> **TEXTE**
Israel Katz : Israël est prêt à "reprendre la guerre" contre l’Iran
«Israël est prêt à reprendre la guerre contre l’Iran. Tsahal est prêt pour la défense et l’attaque, et les cibles sont identifiées», a déclaré le ministre israélien de la Défense.


Le ministre israélien de la Défense, Israel Katz, a affirmé jeudi qu’Israël se tient prêt à reprendre les hostilités contre l’Iran, à l’issue d’une évaluation sécuritaire de haut niveau tenue à Tel-Aviv. «Israël est prêt à reprendre la guerre contre l’Iran. Tsahal est prêt pour la défense et l’attaque, et les cibles sont identifiées», a-t-il déclaré, dans un message particulièrement offensif.
Réunis au quartier général militaire de la Kirya, les principaux responsables sécuritaires, dont le chef d’état-major Eyal Zamir et plusieurs hauts gradés du renseignement et des opérations, ont passé en revue les scénarios d’escalade. Selon le ministre, Israël attend désormais «le feu vert des États-Unis» pour aller plus loin.
Dans une déclaration sans équivoque, Israel Katz a évoqué l’objectif de «mettre fin à la dynastie Khamenei» et de porter des coups «dévastateurs dans les points les plus sensibles» du régime iranien. Il a également menacé de frapper les infrastructures énergétiques et économiques du pays, affirmant vouloir «ramener l’Iran à l’âge sombre et à l’âge de pierre».
Le ministre a accusé le régime iranien de se maintenir par la répression interne, via les Gardiens de la révolution et les milices Bassij, tout en recourant à une «extorsion énergétique» en jouant sur les prix mondiaux du pétrole. Selon lui, le pouvoir iranien serait affaibli, ses dirigeants «cachés dans des tunnels», incapables de coordonner efficacement leurs décisions, malgré une rhétorique de victoire.
Dans cette logique, Israel Katz établit un parallèle avec le Hezbollah au Liban et le Hamas à Gaza, accusant ces organisations de ne pas se soucier du coût humain pour les populations civiles.
«L’attaque cette fois sera différente et meurtrière», a-t-il averti, promettant une intensification des frappes capables de «faire vaciller et s’effondrer» les fondations du régime iranien. Ces propos interviennent dans un contexte de tensions régionales extrêmes, alors que la possibilité d’une nouvelle escalade militaire reste élevée.

> **CONSIGNES**
A. Recopiez l'extrait du texte sur Israel Katz et l'Iran qui commence par « Le ministre israélien de la Défense, Israel » et se termine par « aller plus loin. ».
B. Dressez la liste de toutes les forces et organisations armées nommées dans le texte sur Israel Katz et l'Iran.

> **DOCUMENTS FOURNIS**

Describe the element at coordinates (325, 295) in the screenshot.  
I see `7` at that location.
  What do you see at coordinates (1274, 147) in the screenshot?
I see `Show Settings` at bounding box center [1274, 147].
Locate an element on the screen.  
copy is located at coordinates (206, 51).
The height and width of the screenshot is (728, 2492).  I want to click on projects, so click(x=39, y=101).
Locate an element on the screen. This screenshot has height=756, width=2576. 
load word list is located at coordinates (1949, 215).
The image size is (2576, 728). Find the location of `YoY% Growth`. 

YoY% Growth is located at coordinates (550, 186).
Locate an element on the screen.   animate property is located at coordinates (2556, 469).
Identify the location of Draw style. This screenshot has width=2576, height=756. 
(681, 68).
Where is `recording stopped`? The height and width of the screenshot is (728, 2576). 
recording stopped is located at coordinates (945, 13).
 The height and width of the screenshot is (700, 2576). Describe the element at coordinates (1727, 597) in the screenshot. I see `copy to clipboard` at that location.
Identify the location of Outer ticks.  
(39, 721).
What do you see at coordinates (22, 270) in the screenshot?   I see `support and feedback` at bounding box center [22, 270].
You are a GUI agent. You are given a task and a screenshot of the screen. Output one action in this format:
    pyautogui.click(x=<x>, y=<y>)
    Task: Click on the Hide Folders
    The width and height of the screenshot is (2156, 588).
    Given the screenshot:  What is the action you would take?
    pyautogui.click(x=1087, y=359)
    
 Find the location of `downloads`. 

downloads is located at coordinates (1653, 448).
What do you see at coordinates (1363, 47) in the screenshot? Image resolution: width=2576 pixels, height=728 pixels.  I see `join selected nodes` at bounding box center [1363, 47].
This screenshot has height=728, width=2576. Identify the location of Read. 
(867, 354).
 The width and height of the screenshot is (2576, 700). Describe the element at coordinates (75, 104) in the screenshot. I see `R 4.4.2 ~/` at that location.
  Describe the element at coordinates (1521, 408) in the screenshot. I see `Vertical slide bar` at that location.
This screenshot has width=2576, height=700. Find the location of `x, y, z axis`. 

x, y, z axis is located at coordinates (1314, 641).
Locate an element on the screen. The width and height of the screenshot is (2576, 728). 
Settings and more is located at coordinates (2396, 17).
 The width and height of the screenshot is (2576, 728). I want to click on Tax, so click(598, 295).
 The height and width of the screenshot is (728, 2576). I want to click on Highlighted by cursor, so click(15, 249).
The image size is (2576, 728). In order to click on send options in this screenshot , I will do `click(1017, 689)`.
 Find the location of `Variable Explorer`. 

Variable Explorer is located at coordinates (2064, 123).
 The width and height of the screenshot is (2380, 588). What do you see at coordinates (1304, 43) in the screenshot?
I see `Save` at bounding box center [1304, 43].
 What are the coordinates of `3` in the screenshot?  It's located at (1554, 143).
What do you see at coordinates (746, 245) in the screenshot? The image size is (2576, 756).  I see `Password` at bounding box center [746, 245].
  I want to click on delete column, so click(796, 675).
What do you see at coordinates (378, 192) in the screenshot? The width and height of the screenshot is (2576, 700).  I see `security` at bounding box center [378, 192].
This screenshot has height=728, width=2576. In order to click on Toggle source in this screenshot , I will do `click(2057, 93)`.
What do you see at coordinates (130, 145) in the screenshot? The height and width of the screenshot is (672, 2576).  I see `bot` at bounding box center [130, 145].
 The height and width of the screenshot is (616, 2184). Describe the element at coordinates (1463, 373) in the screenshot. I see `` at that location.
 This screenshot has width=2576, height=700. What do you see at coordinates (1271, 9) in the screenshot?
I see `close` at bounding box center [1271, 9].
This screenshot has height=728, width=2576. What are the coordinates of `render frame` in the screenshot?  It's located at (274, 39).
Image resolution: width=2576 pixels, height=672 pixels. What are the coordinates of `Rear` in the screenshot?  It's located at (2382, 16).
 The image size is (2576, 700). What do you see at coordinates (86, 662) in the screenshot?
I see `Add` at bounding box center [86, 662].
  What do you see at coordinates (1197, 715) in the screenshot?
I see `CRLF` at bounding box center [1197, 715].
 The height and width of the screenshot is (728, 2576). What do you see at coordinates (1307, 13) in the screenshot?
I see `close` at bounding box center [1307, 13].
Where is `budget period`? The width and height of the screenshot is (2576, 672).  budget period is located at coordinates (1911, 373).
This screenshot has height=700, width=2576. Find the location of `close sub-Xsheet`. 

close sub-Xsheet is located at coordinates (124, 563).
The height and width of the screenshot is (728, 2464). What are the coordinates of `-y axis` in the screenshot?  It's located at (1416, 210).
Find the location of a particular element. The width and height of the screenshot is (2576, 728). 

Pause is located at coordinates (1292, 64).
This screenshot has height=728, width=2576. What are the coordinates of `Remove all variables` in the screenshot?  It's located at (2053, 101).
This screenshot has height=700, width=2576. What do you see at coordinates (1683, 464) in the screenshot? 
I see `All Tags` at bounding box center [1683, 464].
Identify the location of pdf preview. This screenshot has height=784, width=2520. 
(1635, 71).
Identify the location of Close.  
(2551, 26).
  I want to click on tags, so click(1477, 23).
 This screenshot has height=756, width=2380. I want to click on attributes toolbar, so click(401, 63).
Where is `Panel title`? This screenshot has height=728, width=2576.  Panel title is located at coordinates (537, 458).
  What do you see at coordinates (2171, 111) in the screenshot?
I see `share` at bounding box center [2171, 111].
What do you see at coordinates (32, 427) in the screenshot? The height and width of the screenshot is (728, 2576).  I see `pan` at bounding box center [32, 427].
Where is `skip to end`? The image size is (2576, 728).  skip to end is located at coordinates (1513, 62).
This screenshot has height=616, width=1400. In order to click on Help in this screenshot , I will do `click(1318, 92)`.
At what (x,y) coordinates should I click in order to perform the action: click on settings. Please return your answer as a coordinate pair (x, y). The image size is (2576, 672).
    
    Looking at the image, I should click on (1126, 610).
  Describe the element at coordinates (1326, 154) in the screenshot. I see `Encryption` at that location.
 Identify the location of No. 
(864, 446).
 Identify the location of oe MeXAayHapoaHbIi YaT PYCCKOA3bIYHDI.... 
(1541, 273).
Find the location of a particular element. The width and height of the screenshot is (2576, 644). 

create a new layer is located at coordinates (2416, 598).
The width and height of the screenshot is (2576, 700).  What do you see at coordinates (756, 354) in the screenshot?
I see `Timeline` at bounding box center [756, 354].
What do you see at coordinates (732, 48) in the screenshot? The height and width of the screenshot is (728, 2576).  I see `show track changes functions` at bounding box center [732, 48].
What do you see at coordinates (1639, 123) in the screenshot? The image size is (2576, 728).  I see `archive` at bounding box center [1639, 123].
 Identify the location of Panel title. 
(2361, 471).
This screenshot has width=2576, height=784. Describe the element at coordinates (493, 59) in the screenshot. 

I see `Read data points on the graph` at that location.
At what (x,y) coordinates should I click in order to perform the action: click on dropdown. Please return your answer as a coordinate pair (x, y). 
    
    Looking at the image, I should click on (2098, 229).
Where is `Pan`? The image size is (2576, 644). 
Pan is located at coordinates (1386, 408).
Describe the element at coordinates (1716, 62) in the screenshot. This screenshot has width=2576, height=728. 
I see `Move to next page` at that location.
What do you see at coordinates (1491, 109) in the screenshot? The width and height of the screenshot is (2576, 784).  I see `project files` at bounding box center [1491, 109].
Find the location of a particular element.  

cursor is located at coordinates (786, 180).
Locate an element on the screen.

> **RÉPONSES NUMÉROTÉES**
A.
Le ministre israélien de la Défense, Israel Katz, a affirmé jeudi qu’Israël se tient prêt à reprendre les hostilités contre l’Iran, à l’issue d’une évaluation sécuritaire de haut niveau tenue à Tel-Aviv. «Israël est prêt à reprendre la guerre contre l’Iran. Tsahal est prêt pour la défense et l’attaque, et les cibles sont identifiées», a-t-il déclaré, dans un message particulièrement offensif.
Réunis au quartier général militaire de la Kirya, les principaux responsables sécuritaires, dont le chef d’état-major Eyal Zamir et plusieurs hauts gradés du renseignement et des opérations, ont passé en revue les scénarios d’escalade. Selon le ministre, Israël attend désormais «le feu vert des États-Unis» pour aller plus loin.

B.
- Tsahal
- les Gardiens de la révolution
- les milices Bassij
- le Hezbollah
- le Hamas